GIVEN TEXT
────────────────
In this project you are asked to run experiments on the Wisconsin Breast Cancer dataset. There are 569
examples, each labeled as 0 or 1. Classical approaches achieve accuracy of over 98%. You are asked to
train SVM classifiers for this problem using scikit-learn. The challenge is to select the free parameters to
maximize the accuracy. You are asked to produce a total of 4 classifiers:
1. A classifier trained with 8% of the data using a polynomial kernel. Name it SVM-p8.py.
2. A classifier trained with 8% of the data using an exponential (rbf) kernel. Name it SVM-e8.py.
3. A classifier trained with 16% of the data using a polynomial kernel. Name it SVM-p16.py.
2. A classifier trained with 16% of the data using an exponential (rbf) kernel. Name it SVM-e16.py.
• Your programs must set the random seed of python to 1 to make sure that your results are reproducible.
• The “p” programs must use a polynomial kernel, and the “e” programs must use an exponential kernel,
• Your programs will be tested by training them on randomly selected fractions of the dataset. The
testing data will be the entire dataset.
• The training and testing of each program should not take more than 3 minutes.
pip install -U scikit-learn
Provided programs and data
1. The dataset is given in the files x test.csv and y test.csv
2. A random subset of 46 training examples in x train8.csv and y train8.csv
3. A random subset of 91 training examples in x train16.csv and y train16.csv
4. An example program SVM-16.py.
5. A program that can extract a random fraction from the training data is available as fraction xy.py.
What you need to do
Determine the parameters for the SVM to maximize the accuracy.
We will generate random subsets of training examples by running the program fraction xy.py with a seed
that is kept secret. If, for example, the seed is 7, generating a fraction of 8% can be done as follows:
python3 fraction_xy.py x_test.csv y_test.csv 0.08 7
This creates the files x_test_7_8.csv and y_test_7_8.csv
that should be renamed to x_train.csv and y_train.csv
Your grade will be based on the accuracy of your models trained with the generated examples and tested on
the entire testing data.
────────────────
EXERCISE DATA
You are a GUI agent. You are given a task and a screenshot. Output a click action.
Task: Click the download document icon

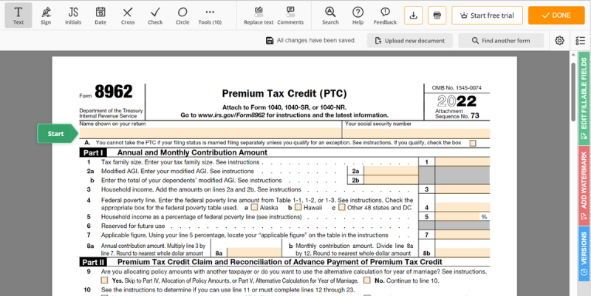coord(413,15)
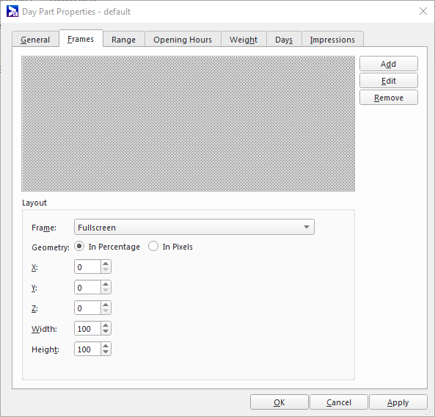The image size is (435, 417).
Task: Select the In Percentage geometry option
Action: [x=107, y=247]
────────────────
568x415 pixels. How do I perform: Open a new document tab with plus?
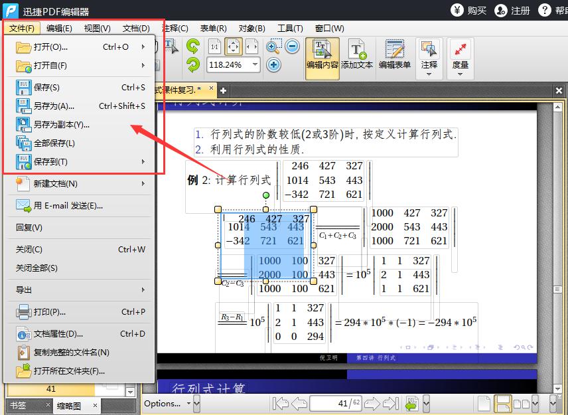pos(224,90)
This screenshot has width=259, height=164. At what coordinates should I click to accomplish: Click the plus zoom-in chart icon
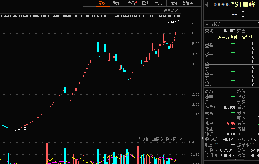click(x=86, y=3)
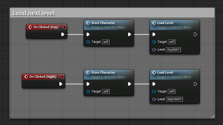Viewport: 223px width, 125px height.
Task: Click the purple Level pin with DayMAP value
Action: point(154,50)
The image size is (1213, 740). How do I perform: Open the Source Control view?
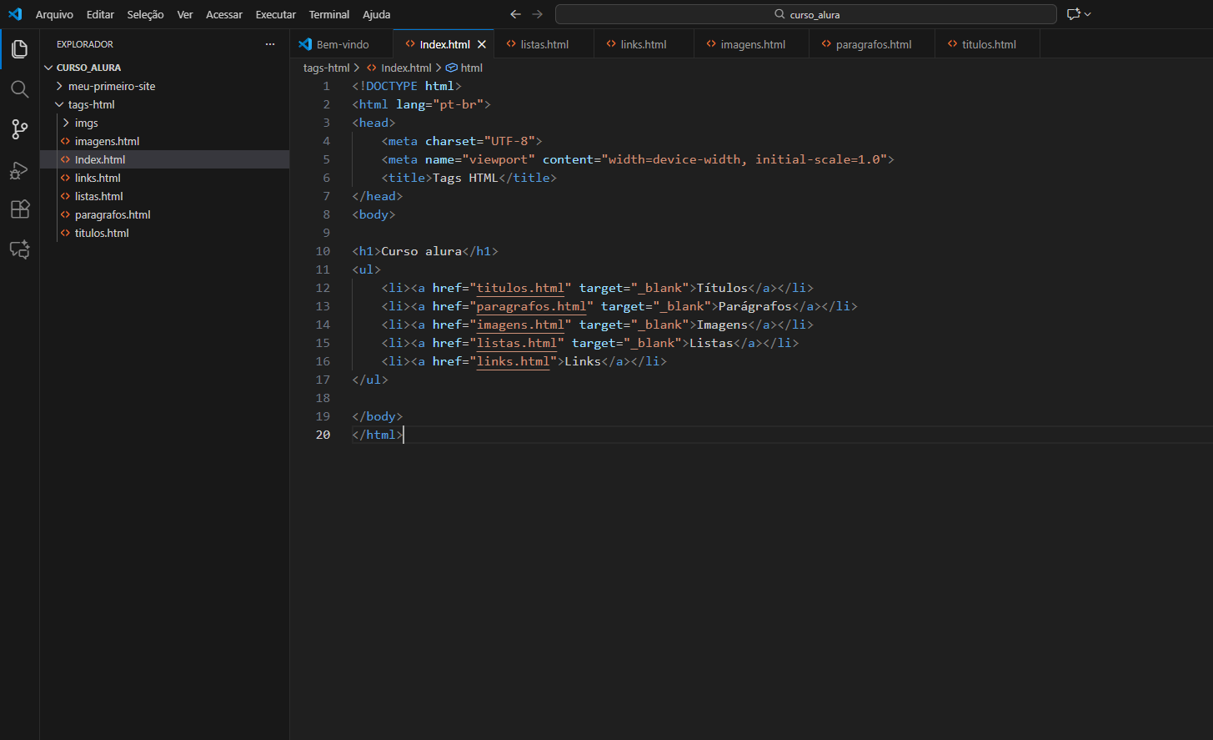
────────────────
TASKS TO COMPLETE
- a) Rewrite the part of the SVM project description that opens with "3. A classifier" and closes with "than 3 minutes.", substituting "5 minutes" for "3 minutes".
- b) In the SVM project description, what value must the programs use for the Python random seed?
The data above has no connection to the SVM project description.

RESULTS OF THE EXERCISE
- a)
3. A classifier trained with 16% of the data using a polynomial kernel. Name it SVM-p16.py.
2. A classifier trained with 16% of the data using an exponential (rbf) kernel. Name it SVM-e16.py.
• Your programs must set the random seed of python to 1 to make sure that your results are reproducible.
• The “p” programs must use a polynomial kernel, and the “e” programs must use an exponential kernel,
• Your programs will be tested by training them on randomly selected fractions of the dataset. The
testing data will be the entire dataset.
• The training and testing of each program should not take more than 5 minutes.

- b) 1